Brief. From the data below, copy out every line in which the word "Fantasy" occurs.

*** Opening of Data to examine ***

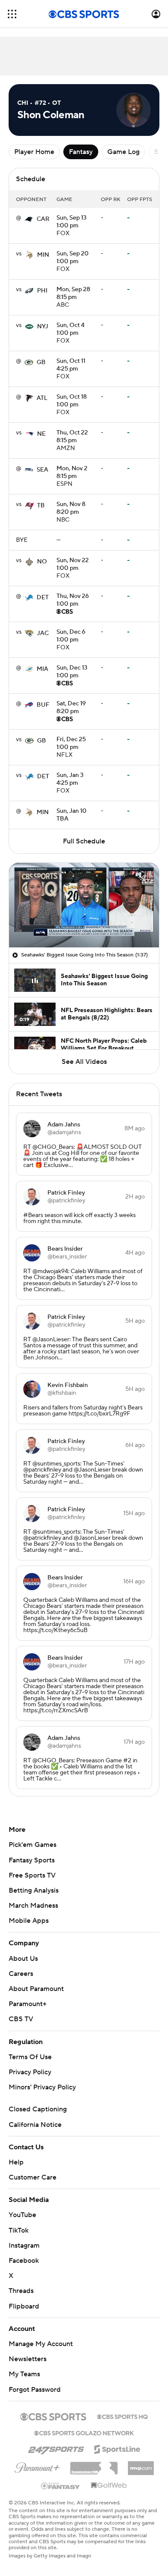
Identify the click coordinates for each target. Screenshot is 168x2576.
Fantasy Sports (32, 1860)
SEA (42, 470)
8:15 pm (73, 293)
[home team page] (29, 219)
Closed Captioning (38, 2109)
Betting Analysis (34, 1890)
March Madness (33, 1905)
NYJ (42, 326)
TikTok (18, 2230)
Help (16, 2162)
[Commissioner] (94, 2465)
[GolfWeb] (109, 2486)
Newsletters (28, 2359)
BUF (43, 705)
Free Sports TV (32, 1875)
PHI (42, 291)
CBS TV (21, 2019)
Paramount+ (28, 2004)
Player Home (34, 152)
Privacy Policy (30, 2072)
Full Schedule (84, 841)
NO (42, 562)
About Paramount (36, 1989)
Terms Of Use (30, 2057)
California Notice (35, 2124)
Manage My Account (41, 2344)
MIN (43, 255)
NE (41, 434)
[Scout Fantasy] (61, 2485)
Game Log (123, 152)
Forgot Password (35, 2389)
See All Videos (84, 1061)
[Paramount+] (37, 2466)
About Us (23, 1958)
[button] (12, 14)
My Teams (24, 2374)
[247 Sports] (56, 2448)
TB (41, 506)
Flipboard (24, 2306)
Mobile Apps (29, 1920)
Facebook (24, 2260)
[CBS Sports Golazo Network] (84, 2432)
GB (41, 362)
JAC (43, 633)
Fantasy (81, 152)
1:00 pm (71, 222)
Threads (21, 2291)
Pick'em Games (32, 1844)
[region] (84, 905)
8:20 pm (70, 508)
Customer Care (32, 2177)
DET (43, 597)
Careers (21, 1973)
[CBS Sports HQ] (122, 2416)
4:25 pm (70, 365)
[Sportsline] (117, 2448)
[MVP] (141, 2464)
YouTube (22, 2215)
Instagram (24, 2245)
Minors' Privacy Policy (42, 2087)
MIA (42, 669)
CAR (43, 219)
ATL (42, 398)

*** Close of Data to examine ***

Solution to the exercise.
Fantasy Sports (32, 1860)
[Scout Fantasy] (61, 2485)
Fantasy (81, 152)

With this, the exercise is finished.